* Your instructions *
Would you please restate all of the data exactly?

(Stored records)
*** Begin section ***

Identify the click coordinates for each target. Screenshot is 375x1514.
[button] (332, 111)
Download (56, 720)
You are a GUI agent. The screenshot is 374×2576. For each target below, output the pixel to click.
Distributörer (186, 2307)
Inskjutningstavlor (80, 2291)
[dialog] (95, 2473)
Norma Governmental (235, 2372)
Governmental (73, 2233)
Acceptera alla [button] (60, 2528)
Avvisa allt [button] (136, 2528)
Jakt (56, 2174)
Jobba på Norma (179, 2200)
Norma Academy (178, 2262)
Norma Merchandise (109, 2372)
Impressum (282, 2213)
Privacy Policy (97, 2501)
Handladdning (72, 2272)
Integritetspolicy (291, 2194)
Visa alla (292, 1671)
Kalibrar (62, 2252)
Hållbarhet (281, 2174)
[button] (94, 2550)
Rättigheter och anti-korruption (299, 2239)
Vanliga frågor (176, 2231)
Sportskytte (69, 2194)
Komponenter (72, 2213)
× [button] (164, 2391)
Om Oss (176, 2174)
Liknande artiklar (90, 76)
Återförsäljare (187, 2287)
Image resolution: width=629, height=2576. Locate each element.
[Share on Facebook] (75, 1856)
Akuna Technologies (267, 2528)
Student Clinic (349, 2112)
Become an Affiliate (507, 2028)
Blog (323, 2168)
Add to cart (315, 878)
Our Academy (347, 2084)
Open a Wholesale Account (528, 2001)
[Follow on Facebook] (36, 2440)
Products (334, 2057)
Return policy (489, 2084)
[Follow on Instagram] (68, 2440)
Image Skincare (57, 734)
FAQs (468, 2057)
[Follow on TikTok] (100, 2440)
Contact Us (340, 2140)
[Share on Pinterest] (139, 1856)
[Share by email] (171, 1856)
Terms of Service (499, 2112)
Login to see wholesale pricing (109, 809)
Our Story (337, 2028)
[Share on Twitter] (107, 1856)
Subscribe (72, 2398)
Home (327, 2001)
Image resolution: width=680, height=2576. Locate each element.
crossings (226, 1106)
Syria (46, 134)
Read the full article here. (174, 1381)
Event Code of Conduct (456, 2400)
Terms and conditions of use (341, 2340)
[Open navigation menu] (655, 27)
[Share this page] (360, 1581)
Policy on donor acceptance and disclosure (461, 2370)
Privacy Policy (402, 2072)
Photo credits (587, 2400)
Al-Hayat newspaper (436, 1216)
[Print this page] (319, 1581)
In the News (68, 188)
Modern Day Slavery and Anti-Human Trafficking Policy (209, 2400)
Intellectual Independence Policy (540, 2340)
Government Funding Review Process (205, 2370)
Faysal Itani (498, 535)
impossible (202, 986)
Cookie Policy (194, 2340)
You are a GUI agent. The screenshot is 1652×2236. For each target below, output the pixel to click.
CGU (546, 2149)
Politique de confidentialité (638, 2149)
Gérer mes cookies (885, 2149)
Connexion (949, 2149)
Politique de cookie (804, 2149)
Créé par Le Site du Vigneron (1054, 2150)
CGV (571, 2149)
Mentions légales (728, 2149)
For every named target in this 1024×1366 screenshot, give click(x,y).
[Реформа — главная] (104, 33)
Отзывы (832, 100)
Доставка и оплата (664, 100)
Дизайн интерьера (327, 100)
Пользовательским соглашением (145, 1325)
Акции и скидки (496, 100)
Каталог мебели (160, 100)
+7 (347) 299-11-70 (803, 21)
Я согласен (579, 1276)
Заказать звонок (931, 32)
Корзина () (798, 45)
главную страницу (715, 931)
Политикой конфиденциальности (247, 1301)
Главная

*** End section ***

* Response for this exercise *
Identify the click coordinates for each target. Screenshot is 375x1514.
[button] (332, 111)
Download (56, 720)
You are a GUI agent. The screenshot is 374×2576. For each target below, output the pixel to click.
Distributörer (186, 2307)
Inskjutningstavlor (80, 2291)
[dialog] (95, 2473)
Norma Governmental (235, 2372)
Governmental (73, 2233)
Acceptera alla [button] (60, 2528)
Avvisa allt [button] (136, 2528)
Jakt (56, 2174)
Jobba på Norma (179, 2200)
Norma Academy (178, 2262)
Norma Merchandise (109, 2372)
Impressum (282, 2213)
Privacy Policy (97, 2501)
Handladdning (72, 2272)
Integritetspolicy (291, 2194)
Visa alla (292, 1671)
Kalibrar (62, 2252)
Hållbarhet (281, 2174)
[button] (94, 2550)
Rättigheter och anti-korruption (299, 2239)
Vanliga frågor (176, 2231)
Sportskytte (69, 2194)
Komponenter (72, 2213)
× [button] (164, 2391)
Om Oss (176, 2174)
Liknande artiklar (90, 76)
Återförsäljare (187, 2287)
Image resolution: width=629, height=2576. Locate each element.
[Share on Facebook] (75, 1856)
Akuna Technologies (267, 2528)
Student Clinic (349, 2112)
Become an Affiliate (507, 2028)
Blog (323, 2168)
Add to cart (315, 878)
Our Academy (347, 2084)
Open a Wholesale Account (528, 2001)
[Follow on Facebook] (36, 2440)
Products (334, 2057)
Return policy (489, 2084)
[Follow on Instagram] (68, 2440)
Image Skincare (57, 734)
FAQs (468, 2057)
[Follow on TikTok] (100, 2440)
Contact Us (340, 2140)
[Share on Pinterest] (139, 1856)
[Share by email] (171, 1856)
Terms of Service (499, 2112)
Login to see wholesale pricing (109, 809)
Our Story (337, 2028)
[Share on Twitter] (107, 1856)
Subscribe (72, 2398)
Home (327, 2001)
Image resolution: width=680, height=2576. Locate each element.
crossings (226, 1106)
Syria (46, 134)
Read the full article here. (174, 1381)
Event Code of Conduct (456, 2400)
Terms and conditions of use (341, 2340)
[Open navigation menu] (655, 27)
[Share this page] (360, 1581)
Policy on donor acceptance and disclosure (461, 2370)
Privacy Policy (402, 2072)
Photo credits (587, 2400)
Al-Hayat newspaper (436, 1216)
[Print this page] (319, 1581)
In the News (68, 188)
Modern Day Slavery and Anti-Human Trafficking Policy (209, 2400)
Intellectual Independence Policy (540, 2340)
Government Funding Review Process (205, 2370)
Faysal Itani (498, 535)
impossible (202, 986)
Cookie Policy (194, 2340)
You are a GUI agent. The screenshot is 1652×2236. For each target below, output the pixel to click.
CGU (546, 2149)
Politique de confidentialité (638, 2149)
Gérer mes cookies (885, 2149)
Connexion (949, 2149)
Politique de cookie (804, 2149)
Créé par Le Site du Vigneron (1054, 2150)
CGV (571, 2149)
Mentions légales (728, 2149)
For every named target in this 1024×1366 screenshot, give click(x,y).
[Реформа — главная] (104, 33)
Отзывы (832, 100)
Доставка и оплата (664, 100)
Дизайн интерьера (327, 100)
Пользовательским соглашением (145, 1325)
Акции и скидки (496, 100)
Каталог мебели (160, 100)
+7 (347) 299-11-70 (803, 21)
Я согласен (579, 1276)
Заказать звонок (931, 32)
Корзина () (798, 45)
главную страницу (715, 931)
Политикой конфиденциальности (247, 1301)
Главная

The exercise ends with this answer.